Pull out every line of the records below that contains the string "Switch".
Start
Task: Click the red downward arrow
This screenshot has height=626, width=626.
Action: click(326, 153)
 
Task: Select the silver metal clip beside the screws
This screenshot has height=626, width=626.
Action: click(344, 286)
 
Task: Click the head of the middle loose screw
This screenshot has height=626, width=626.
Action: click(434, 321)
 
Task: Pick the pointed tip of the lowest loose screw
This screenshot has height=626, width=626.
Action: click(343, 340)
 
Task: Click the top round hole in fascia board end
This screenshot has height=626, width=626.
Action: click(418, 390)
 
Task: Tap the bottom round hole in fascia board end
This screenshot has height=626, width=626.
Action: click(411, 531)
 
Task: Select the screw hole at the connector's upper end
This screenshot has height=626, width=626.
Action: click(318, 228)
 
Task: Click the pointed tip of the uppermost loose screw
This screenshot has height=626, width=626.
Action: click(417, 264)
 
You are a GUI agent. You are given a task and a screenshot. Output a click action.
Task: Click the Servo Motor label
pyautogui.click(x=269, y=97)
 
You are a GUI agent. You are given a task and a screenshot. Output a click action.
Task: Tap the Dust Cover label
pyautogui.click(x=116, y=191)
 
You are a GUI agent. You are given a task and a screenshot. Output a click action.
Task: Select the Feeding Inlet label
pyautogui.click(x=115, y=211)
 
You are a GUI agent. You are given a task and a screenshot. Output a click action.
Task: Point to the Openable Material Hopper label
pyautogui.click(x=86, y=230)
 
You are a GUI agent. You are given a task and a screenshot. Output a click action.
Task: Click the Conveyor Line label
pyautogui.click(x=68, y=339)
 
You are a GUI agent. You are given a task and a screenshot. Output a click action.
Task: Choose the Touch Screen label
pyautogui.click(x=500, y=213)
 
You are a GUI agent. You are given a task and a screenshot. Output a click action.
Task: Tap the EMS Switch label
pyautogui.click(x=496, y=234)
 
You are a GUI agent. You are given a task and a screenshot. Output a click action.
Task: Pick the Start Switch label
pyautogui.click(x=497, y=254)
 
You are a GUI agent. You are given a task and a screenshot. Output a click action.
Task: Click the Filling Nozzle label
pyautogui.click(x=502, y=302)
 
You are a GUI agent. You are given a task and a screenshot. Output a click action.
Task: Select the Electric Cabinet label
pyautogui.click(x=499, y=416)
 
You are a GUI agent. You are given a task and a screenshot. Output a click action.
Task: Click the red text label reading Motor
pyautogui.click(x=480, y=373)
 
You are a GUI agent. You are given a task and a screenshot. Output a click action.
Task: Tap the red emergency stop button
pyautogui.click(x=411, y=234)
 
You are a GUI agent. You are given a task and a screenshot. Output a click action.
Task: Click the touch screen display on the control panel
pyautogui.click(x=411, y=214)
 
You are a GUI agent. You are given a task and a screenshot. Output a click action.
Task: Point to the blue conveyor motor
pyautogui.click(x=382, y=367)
End
Solution.
Task: Tap the EMS Switch label
Task: Pick the Start Switch label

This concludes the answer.